(Beginning of EXTRACTED MATERIAL)

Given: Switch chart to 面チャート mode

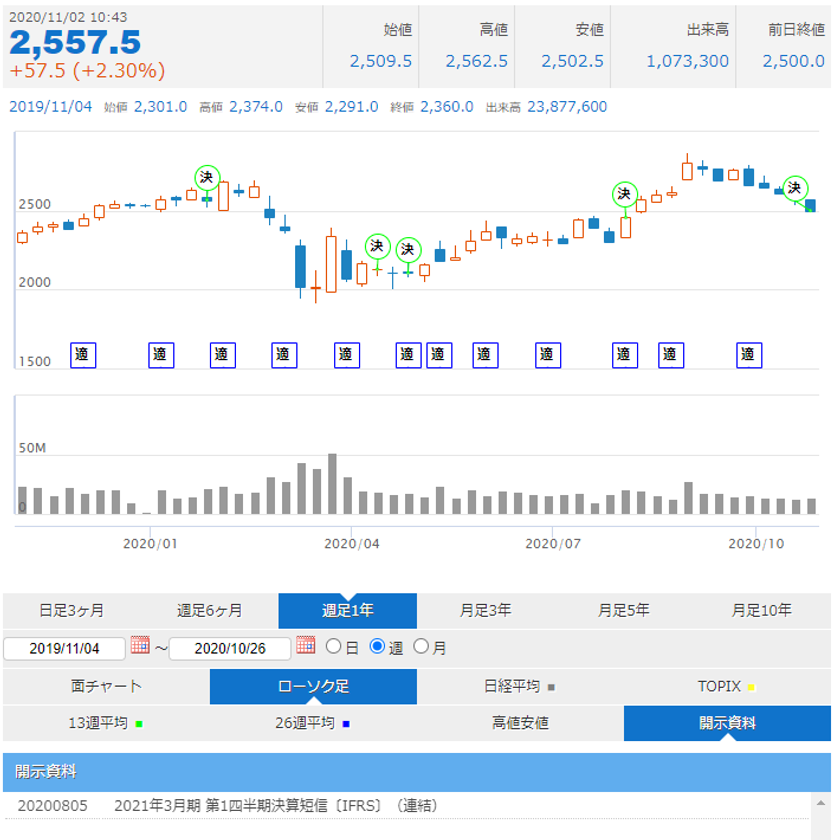Looking at the screenshot, I should [104, 687].
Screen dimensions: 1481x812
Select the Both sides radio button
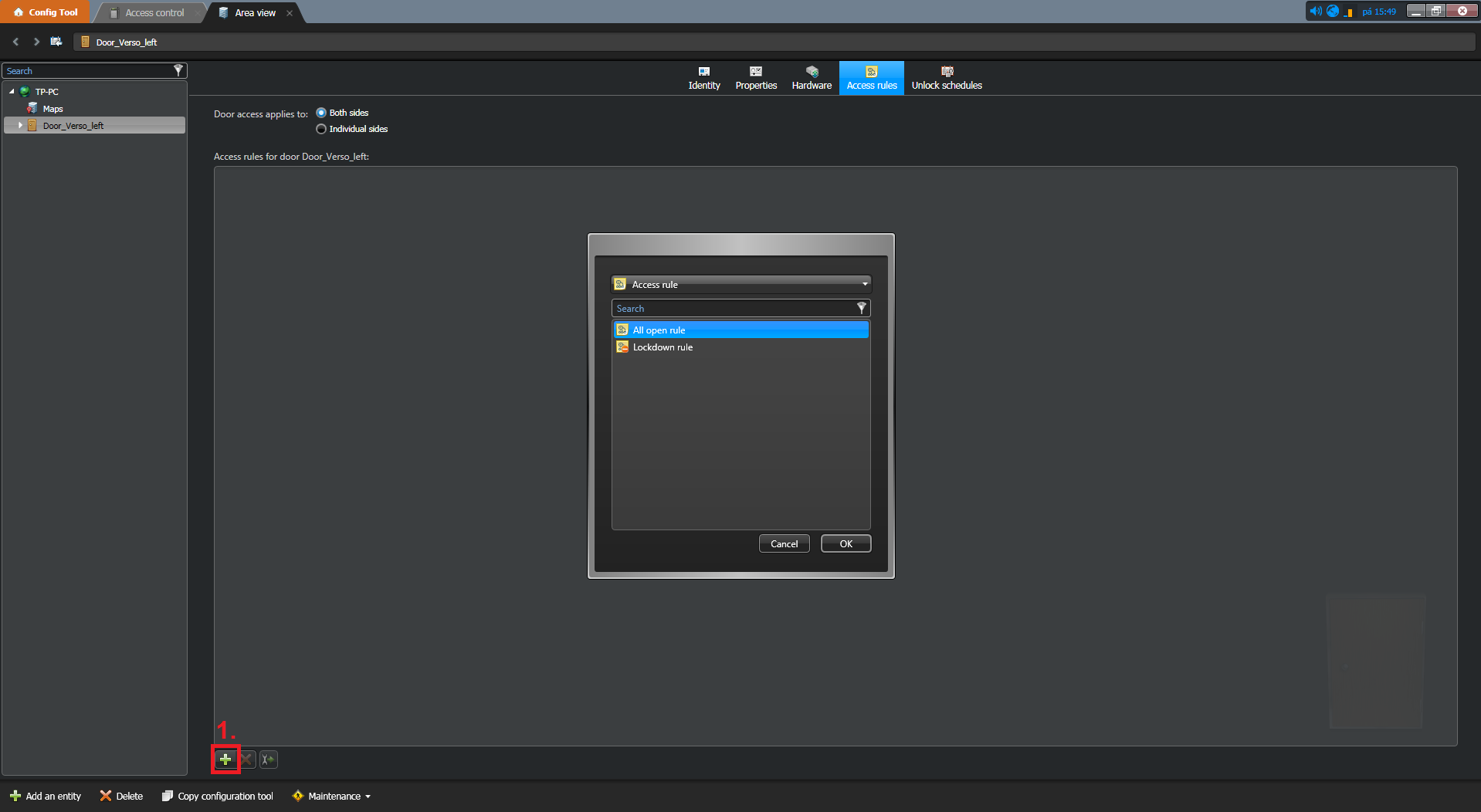(x=321, y=113)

(End of EXTRACTED MATERIAL)

- [PROBLEM DESCRIPTION] Could you output the lines above exactly, with no pictures included?

- [REPLY]
Given: Switch chart to 面チャート mode

Looking at the screenshot, I should [104, 687].
Screen dimensions: 1481x812
Select the Both sides radio button
(x=321, y=113)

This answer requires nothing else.